The entire Late Jurassic–Early Cretaceous stratal package between the Fernie Formation and the Cadomin Formation, from Townships 62–74 in the subsurface of northwestern Alberta, is assigned to the Monteith Formation (Minnes Group). Three mappable units are present, informally termed Monteith A, B and C, from youngest to oldest. The Monteith C was deposited in a marginal marine–deltaic depositional setting. Upward, the transition to coastal plain (Monteith B) and fluvial (Monteith A) depositional settings records a continuous progradation of a long-lived depositional system. Mapping of these units is aided by identification of regionally extensive marine flooding surfaces in the Monteith C, which are used as stratigraphic datums.
The thickness of the Monteith Formation decreases from 450 m in the southwestern portion of the study area to a zero-edge in the northeast. The Monteith A, B and C are up to 160 m, 100 m and 200 m thick, respectively. Depositional thinning to the northeast is prevalent, but the primary reason for gross stratal thinning is substantial incision associated with the overlying sub-Cadomin unconformity.

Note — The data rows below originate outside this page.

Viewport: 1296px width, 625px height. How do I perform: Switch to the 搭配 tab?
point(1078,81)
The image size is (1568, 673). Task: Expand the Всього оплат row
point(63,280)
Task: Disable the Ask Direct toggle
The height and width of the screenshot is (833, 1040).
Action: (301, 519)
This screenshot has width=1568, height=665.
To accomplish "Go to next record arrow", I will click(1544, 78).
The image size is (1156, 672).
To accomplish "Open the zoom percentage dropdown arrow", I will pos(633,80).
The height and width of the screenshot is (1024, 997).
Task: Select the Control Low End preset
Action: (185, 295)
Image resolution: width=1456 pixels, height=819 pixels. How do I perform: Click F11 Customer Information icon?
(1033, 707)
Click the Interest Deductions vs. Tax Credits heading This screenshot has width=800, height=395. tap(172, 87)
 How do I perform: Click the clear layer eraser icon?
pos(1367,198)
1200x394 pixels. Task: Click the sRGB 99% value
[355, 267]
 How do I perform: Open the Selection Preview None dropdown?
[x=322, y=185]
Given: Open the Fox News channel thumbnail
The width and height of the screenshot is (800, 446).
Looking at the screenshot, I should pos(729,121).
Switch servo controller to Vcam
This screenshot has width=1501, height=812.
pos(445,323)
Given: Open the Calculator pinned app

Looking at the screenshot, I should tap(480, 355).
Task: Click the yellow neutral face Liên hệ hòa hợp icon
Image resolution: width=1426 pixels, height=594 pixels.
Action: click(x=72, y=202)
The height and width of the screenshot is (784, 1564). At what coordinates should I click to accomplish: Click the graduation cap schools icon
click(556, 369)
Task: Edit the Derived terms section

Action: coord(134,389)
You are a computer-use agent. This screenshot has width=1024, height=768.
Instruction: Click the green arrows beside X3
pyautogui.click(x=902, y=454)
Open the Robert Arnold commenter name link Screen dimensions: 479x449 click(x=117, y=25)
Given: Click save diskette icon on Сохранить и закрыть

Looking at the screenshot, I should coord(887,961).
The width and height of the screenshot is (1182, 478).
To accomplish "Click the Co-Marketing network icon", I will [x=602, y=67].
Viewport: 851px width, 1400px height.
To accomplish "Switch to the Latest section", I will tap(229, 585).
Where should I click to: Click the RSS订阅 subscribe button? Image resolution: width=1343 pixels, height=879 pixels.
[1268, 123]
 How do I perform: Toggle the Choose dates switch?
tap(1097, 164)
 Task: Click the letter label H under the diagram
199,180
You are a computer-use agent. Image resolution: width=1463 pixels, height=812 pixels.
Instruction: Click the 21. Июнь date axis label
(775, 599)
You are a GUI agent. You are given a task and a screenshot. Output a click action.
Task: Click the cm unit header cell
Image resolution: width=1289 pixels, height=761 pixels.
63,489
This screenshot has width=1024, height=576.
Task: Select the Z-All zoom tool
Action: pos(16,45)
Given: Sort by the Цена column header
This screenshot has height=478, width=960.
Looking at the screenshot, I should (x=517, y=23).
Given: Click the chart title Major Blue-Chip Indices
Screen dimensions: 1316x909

The Monteith Formation in Alberta was deposited in a foredeep setting. Regional thickness trends suggest increased accommodation to the southwest and the strata are interpreted to have accumulated on the cratonward side of the foredeep axis. These observations, as well as evidence for basin axial channel flow to the northwest during deposition of the Monteith C, support an interpretation that the foreland basin had initiated prior to Monteith Formation deposition. Basin physiography, as well as uplift and denudation of the Cordillera, affected the depositional evolution of units in the study area. Ultimately, these factors strongly influenced the distribution of reservoir rocks (primarily sandstones of the Monteith A and C), which are part of the Deep Basin Gas System. The presence or absence of permeability enhancing fractures also impacts reservoir quality and well deliverability in the Monteith Formation.